__PROBLEMS TO WORK ON__.
• A. In the forum thread on classic mountain bikes below, which brake types does the description of the vintage period list among its common themes? Name each one.
• B. In the forum thread on classic mountain bikes below, what bike does 83stumpjumper still ride on the trails?
• C. From the forum thread on classic mountain bikes below, copy the stretch from "## Shogun700 (Jun" through "starts to appear.".

__EXCERPTED TEXT__.
"""
Certainly everything's cyclical, and we've all got our favorite periods for whatever reasons (nostalgia plays a big part for me, and my fave is 90 through 95, my college years, is when I rode the most). The owner of the first shop I worked at, and still retain a pretty great relationship with, restores and is obsessed mostly with balloon tire and rays and crates, but with just about every new thing he'll pull out some old part from the 20's through the 70's to show its been done before (I recall the light weight craze in the early 90's and people drilling stuff out, and him pulling out 60's and 70's road parts pred drilled at the factory). "Classic" for him isn't mountain bikes, thats never been his real love, classic are crates and the pre 60's balloon tire bikes, though he's got an 88 or 89 aluminum schwinn in mint shape, with pre micro drive Suntour that has angles right off a cruiser that we'll pull up now and again for a looksee. There are also a bunch of his regulars that wouldn't know the difference between my 04 Turner and my 90ish Klein, neither has any value to them, but they think they're 97 or 2000 Schwinn cruiser they bought for 250 bucks new is worth thousands cause it looks similar to a 50's black phantom. To each their own.

Car afficiandos can tell you the specific date that makes a car classic or vintage. There is a year period (not sure, 20 or 30) and much of it is insurance reasons (you get a car insured as classic, so long as you're not driving it more than "x" amount). Someone above posted that too many people are starting to place a dollar value on what makes classic. I'd agree. I've got a 58ish balloon tire bike thats worth a bit and have been offered way too much for, but I prefer having the bike to the cash. I know I've spent way too much myself on a part here and there, but I'm not into reselling, I'm going to use everything I bought as though it was new. Heck, I sold or gave stuff away in the past that now I see going for hundreds on ebay, and sure I wish I had that stuff, but not to sell, but to build up a new bike.

But maybe its best just to let it be state of your own mind.


----------



## 83stumpjumper (Feb 14, 2011)

Since mountain bikes really only started to hit the scene around 1981, I think that only bikes from the early to mid 80's would qualify as classic. Certainly nothing with any type of suspension on it. I still ride a 1997 Stumpjumper Comp. for the trails, and I don't consider it classic, it's just an older bike. Nor do I think it will ever be a classic as the years move forward. I refrain from using the term "vintage" because that is really used to describe wine.


----------



## Shogun700 (Jun 15, 2009)

I've only been around this stuff for a couple years, and I wasn't a part of the MTB scene aside from casual awareness in the 80's and 90's. From my observations on this and a couple other websites, it sorts itself out like this, at least in my head: 

Vintage-the beginnings and first wave: 80's bikes, or older, with paint and graphics going from sedate to wild as the decade progressed. Common themes (with exceptions)-steel frames, horizontal top tubes, long stays, chainstay brakes/u brakes/rollercams, 1" steerers, thumb shifter (friction and index) strength over weight, form follows function. Most bikes available were serious, but as you head into the late 80's the entry-level (cheap) stuff starts to appear.
"""
__DATA EXCERPTS__.
"""
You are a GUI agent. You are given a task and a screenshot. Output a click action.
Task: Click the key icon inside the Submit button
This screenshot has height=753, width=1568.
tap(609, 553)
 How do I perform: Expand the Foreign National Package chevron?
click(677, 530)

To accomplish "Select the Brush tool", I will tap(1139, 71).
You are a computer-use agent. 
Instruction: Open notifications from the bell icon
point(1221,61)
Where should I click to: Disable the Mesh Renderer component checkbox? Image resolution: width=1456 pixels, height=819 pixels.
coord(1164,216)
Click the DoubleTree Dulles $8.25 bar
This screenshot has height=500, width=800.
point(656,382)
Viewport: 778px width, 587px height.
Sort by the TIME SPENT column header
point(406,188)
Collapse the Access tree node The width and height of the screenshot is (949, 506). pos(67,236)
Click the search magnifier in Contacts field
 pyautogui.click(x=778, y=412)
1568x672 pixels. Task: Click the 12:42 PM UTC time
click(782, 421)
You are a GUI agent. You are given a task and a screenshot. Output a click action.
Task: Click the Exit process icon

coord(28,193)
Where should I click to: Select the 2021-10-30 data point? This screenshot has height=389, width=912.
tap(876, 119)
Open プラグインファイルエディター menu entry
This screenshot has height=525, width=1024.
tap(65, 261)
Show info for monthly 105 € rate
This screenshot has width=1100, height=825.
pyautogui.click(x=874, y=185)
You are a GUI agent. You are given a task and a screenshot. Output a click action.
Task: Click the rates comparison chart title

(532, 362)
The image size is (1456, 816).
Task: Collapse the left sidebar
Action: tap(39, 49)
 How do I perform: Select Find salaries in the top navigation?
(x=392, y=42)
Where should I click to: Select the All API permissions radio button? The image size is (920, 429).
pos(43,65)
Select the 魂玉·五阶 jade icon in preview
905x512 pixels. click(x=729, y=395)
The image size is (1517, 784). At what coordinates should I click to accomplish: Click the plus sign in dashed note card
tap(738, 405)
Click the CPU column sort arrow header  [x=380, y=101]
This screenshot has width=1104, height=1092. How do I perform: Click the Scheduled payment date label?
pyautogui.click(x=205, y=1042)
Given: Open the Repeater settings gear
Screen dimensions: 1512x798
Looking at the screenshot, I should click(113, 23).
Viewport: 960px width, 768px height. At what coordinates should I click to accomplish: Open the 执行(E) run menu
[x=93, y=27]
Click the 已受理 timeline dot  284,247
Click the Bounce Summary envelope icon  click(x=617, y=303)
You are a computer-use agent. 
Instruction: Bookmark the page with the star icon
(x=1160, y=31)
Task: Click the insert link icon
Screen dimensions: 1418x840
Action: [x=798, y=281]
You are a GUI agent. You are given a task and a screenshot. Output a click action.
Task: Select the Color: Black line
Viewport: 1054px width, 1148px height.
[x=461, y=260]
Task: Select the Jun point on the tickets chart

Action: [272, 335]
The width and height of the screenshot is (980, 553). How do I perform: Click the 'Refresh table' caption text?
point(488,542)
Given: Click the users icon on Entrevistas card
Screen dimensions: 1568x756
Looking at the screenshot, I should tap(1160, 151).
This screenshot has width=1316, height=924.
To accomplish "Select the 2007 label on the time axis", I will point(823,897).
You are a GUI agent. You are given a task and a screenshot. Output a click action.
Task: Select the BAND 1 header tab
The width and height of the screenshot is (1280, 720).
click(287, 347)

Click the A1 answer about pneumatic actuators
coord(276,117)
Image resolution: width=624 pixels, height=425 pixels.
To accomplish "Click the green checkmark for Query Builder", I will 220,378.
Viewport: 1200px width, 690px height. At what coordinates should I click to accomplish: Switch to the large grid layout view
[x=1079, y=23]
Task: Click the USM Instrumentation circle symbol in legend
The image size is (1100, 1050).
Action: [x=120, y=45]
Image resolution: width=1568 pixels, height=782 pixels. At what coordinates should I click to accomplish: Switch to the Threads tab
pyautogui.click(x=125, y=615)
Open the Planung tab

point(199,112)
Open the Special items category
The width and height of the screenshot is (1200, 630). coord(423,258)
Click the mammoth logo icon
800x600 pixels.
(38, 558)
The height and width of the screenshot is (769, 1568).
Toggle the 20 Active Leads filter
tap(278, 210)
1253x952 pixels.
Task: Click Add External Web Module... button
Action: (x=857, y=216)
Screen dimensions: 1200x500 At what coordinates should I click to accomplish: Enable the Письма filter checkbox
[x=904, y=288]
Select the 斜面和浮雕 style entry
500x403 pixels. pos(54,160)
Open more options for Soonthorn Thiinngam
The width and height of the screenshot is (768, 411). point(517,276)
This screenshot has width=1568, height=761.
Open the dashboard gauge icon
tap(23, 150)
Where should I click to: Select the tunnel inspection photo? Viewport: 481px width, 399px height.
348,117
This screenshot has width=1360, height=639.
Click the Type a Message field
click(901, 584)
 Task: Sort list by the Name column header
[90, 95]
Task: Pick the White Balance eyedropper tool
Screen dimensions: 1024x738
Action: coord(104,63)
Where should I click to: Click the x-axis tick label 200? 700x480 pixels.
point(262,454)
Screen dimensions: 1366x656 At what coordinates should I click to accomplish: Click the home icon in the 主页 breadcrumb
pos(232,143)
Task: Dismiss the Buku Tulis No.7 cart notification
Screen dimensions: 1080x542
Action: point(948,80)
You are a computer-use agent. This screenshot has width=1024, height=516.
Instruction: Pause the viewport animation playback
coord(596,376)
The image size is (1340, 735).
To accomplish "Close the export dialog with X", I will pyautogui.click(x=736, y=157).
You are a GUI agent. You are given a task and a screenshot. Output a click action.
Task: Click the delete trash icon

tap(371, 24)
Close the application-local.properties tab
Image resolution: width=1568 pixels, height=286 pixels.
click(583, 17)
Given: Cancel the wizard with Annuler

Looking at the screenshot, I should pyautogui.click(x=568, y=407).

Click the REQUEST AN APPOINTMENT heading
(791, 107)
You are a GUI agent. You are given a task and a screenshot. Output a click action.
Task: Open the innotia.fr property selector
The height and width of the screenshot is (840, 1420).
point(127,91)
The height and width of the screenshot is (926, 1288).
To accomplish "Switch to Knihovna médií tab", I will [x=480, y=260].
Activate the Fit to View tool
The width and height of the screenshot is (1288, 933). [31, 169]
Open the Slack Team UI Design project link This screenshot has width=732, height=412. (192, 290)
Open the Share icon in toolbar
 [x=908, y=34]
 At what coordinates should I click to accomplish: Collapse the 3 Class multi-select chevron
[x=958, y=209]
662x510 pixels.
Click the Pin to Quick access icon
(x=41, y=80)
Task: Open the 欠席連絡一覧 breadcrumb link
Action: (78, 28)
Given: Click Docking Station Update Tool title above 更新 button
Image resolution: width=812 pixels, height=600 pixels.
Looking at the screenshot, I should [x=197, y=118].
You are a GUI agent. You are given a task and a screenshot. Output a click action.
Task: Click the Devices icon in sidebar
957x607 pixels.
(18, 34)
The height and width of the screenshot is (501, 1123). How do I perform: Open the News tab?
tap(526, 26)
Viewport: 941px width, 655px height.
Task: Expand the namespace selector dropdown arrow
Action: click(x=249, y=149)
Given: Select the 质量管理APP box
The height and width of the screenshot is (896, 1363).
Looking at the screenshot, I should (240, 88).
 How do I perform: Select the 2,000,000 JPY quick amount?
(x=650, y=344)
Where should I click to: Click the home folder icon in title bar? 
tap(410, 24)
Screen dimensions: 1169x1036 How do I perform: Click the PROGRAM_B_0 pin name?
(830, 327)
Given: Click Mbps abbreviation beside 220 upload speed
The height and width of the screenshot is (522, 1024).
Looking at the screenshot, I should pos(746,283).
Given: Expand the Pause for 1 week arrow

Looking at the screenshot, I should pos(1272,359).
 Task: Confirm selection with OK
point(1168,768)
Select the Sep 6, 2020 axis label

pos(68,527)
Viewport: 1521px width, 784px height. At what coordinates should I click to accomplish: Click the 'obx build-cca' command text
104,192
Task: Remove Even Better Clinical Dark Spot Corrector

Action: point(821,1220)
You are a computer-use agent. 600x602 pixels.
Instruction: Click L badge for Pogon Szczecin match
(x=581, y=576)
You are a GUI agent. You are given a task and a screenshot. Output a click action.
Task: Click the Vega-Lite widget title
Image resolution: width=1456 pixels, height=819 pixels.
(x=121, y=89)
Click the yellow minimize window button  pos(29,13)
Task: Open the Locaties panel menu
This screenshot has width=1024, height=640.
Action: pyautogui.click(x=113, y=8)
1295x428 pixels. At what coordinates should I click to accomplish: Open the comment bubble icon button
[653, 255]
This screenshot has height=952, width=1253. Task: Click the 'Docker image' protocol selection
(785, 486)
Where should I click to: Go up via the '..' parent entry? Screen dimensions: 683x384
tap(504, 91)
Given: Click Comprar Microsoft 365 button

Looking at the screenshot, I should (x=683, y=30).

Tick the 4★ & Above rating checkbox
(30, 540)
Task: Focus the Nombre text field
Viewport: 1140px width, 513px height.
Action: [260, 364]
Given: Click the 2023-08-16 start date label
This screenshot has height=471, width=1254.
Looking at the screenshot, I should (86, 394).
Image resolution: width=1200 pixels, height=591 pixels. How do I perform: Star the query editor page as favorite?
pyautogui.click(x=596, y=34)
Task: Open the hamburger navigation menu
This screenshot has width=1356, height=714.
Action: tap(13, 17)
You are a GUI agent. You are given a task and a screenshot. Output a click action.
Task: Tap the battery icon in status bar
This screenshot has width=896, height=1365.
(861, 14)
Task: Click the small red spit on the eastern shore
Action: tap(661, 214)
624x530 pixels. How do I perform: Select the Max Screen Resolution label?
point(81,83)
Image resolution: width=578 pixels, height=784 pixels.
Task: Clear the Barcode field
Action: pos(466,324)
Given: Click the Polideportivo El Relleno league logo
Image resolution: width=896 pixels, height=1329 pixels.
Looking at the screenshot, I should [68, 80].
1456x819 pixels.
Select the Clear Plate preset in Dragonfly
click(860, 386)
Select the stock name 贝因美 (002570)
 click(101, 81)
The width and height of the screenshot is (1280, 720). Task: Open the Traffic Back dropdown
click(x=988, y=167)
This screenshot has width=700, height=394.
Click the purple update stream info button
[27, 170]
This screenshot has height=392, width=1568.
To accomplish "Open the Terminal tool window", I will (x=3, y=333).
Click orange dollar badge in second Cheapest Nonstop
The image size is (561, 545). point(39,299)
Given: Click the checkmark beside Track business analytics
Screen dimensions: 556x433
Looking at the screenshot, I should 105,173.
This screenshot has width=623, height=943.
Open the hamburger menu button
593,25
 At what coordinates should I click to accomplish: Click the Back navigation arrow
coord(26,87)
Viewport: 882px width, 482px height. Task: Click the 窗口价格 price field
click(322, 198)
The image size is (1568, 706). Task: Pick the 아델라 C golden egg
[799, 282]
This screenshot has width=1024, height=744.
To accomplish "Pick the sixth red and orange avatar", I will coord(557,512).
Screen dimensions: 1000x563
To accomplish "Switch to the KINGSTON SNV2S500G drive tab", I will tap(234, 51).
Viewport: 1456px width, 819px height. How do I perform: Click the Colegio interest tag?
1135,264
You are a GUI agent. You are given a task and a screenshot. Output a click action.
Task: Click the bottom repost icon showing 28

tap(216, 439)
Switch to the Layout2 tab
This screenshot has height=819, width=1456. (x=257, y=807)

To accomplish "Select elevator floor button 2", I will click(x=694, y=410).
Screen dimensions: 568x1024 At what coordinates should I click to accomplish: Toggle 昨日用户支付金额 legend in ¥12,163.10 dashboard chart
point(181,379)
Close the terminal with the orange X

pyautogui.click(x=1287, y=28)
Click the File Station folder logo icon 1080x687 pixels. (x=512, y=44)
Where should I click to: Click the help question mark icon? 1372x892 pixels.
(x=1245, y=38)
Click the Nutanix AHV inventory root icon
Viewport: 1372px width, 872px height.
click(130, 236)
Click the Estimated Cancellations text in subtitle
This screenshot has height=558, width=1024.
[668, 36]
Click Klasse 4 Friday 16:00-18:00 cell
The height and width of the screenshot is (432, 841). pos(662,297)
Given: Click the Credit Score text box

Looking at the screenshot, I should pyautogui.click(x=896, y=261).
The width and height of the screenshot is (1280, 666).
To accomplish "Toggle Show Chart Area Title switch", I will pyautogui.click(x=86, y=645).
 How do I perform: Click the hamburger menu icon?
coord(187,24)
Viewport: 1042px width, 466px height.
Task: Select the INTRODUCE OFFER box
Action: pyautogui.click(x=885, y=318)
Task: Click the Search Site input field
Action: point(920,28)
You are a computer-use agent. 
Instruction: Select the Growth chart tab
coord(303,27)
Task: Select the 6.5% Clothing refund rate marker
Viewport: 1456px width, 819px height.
"""
__FINAL RESULTS__.
• A. Chainstay brakes, u brakes, rollercams

• B. A 1997 Stumpjumper Comp.

• C.
## Shogun700 (Jun 15, 2009)

I've only been around this stuff for a couple years, and I wasn't a part of the MTB scene aside from casual awareness in the 80's and 90's. From my observations on this and a couple other websites, it sorts itself out like this, at least in my head: 

Vintage-the beginnings and first wave: 80's bikes, or older, with paint and graphics going from sedate to wild as the decade progressed. Common themes (with exceptions)-steel frames, horizontal top tubes, long stays, chainstay brakes/u brakes/rollercams, 1" steerers, thumb shifter (friction and index) strength over weight, form follows function. Most bikes available were serious, but as you head into the late 80's the entry-level (cheap) stuff starts to appear.